* [STATED TASK]:
Please copy the records verbatim, starting at the line that contains "Viewport: 1170px width, 1292px" and stopping after the line that contains "[x=194, y=100]".

Records for finding items:
————
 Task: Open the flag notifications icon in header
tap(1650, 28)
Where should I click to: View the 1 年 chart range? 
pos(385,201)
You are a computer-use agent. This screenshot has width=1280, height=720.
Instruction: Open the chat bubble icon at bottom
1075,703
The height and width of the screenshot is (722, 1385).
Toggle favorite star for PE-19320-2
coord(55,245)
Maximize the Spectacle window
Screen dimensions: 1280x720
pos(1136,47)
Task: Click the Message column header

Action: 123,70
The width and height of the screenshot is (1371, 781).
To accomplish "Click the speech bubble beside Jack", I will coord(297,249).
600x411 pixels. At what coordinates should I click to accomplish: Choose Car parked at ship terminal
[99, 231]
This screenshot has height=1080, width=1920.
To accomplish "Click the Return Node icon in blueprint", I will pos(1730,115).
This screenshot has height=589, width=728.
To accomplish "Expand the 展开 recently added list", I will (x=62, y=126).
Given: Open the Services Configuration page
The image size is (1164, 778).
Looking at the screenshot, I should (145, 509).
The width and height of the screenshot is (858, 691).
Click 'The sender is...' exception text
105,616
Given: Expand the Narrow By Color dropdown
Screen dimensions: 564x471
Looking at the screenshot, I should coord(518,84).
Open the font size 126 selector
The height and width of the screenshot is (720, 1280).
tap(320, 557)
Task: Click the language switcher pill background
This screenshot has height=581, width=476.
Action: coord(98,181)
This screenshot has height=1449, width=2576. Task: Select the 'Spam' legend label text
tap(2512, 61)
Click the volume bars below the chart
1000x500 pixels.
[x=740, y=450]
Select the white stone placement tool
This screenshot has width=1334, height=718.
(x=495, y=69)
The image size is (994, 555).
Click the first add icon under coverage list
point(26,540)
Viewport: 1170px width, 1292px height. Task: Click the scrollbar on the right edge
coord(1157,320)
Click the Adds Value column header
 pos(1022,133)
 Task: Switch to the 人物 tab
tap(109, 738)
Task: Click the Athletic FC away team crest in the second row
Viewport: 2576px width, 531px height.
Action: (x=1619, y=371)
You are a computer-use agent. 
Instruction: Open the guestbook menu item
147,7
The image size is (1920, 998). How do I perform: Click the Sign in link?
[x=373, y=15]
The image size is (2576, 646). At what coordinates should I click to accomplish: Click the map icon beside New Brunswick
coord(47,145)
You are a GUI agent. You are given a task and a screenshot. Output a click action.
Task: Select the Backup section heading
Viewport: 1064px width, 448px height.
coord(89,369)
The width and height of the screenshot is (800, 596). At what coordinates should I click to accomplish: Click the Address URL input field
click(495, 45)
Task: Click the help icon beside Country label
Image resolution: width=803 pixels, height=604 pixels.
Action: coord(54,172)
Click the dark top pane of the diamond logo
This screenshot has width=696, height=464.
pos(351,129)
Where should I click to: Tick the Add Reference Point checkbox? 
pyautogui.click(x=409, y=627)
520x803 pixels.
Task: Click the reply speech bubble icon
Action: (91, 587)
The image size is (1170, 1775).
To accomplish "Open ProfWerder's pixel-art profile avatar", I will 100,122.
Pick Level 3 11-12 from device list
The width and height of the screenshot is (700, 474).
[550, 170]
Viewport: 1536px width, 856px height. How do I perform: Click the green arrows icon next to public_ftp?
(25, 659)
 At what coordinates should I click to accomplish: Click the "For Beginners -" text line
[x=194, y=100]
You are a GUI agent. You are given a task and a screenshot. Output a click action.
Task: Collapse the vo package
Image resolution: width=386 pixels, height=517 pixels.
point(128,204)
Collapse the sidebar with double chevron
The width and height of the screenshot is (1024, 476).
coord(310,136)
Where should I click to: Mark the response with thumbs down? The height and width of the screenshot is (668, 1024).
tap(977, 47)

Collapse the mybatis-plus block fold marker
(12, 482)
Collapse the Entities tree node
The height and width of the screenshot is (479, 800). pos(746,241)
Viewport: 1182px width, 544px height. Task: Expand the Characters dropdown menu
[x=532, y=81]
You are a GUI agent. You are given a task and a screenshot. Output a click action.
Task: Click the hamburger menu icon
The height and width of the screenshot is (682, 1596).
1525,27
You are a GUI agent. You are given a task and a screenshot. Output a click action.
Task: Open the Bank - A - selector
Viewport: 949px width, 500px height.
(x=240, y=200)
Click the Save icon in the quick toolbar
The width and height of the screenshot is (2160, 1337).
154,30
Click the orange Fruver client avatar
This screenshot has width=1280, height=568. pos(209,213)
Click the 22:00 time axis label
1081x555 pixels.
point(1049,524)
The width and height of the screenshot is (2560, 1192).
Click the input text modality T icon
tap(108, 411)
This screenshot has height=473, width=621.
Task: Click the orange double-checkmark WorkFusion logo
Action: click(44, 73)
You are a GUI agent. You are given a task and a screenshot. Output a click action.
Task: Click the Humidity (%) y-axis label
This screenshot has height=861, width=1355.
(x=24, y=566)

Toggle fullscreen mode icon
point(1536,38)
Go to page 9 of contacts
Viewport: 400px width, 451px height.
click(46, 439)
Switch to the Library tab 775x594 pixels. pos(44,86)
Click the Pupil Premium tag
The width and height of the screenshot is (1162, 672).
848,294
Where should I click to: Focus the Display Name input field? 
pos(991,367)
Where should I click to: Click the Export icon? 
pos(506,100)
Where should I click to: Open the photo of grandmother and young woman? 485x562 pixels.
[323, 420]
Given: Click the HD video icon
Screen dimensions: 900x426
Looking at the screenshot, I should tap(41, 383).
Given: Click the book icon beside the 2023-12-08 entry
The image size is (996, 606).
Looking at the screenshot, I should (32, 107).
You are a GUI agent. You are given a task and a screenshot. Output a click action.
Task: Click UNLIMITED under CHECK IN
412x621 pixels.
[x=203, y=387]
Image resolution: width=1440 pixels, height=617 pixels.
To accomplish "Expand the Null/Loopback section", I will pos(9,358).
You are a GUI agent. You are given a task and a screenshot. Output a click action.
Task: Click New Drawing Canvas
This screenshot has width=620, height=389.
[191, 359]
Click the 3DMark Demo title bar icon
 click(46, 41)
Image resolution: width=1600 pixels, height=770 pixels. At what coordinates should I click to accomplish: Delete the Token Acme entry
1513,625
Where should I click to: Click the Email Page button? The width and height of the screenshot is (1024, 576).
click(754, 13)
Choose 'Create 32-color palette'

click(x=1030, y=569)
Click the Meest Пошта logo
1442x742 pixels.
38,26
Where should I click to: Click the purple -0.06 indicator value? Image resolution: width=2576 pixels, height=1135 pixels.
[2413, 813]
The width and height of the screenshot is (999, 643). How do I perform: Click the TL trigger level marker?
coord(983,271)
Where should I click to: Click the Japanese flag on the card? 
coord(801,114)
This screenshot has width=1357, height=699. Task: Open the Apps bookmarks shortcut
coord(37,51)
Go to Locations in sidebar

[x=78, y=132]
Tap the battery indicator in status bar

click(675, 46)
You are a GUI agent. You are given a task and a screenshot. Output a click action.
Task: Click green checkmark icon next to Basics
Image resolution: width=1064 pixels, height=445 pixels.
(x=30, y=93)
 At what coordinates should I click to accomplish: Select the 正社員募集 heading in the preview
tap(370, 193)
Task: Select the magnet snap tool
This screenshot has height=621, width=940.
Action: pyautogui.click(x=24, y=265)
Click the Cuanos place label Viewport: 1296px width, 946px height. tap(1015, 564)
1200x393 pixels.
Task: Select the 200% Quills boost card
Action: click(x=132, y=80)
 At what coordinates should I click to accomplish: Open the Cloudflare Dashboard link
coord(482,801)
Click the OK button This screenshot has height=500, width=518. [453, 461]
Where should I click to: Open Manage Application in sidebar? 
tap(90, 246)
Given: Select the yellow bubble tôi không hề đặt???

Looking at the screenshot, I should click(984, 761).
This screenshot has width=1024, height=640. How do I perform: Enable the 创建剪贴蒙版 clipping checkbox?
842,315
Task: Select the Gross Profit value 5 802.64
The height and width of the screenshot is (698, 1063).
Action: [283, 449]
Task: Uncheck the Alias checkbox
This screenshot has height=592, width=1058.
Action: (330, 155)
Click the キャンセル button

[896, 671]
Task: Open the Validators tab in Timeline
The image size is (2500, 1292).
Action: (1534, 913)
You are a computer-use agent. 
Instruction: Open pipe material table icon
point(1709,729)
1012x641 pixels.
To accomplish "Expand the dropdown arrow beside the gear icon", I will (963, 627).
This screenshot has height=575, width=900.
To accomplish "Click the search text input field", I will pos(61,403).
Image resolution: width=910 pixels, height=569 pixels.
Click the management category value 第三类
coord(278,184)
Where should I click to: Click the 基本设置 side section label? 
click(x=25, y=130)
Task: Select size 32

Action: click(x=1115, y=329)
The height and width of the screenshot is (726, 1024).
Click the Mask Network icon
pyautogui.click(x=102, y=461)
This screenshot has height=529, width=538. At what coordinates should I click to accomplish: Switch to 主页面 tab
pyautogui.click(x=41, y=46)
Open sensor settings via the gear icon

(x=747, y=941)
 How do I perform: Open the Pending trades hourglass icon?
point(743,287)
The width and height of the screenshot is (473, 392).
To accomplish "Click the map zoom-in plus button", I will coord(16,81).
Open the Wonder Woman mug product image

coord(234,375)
————
* [OUTPUT FOR THIS EXERCISE]:
Viewport: 1170px width, 1292px height. Task: Click the scrollbar on the right edge
coord(1157,320)
Click the Adds Value column header
 pos(1022,133)
 Task: Switch to the 人物 tab
tap(109, 738)
Task: Click the Athletic FC away team crest in the second row
Viewport: 2576px width, 531px height.
Action: (x=1619, y=371)
You are a computer-use agent. 
Instruction: Open the guestbook menu item
147,7
The image size is (1920, 998). How do I perform: Click the Sign in link?
[x=373, y=15]
The image size is (2576, 646). At what coordinates should I click to accomplish: Click the map icon beside New Brunswick
coord(47,145)
You are a GUI agent. You are given a task and a screenshot. Output a click action.
Task: Select the Backup section heading
Viewport: 1064px width, 448px height.
coord(89,369)
The width and height of the screenshot is (800, 596). At what coordinates should I click to accomplish: Click the Address URL input field
click(495, 45)
Task: Click the help icon beside Country label
Image resolution: width=803 pixels, height=604 pixels.
Action: coord(54,172)
Click the dark top pane of the diamond logo
This screenshot has width=696, height=464.
pos(351,129)
Where should I click to: Tick the Add Reference Point checkbox? 
pyautogui.click(x=409, y=627)
520x803 pixels.
Task: Click the reply speech bubble icon
Action: (91, 587)
The image size is (1170, 1775).
To accomplish "Open ProfWerder's pixel-art profile avatar", I will 100,122.
Pick Level 3 11-12 from device list
The width and height of the screenshot is (700, 474).
[550, 170]
Viewport: 1536px width, 856px height. How do I perform: Click the green arrows icon next to public_ftp?
(25, 659)
 At what coordinates should I click to accomplish: Click the "For Beginners -" text line
[x=194, y=100]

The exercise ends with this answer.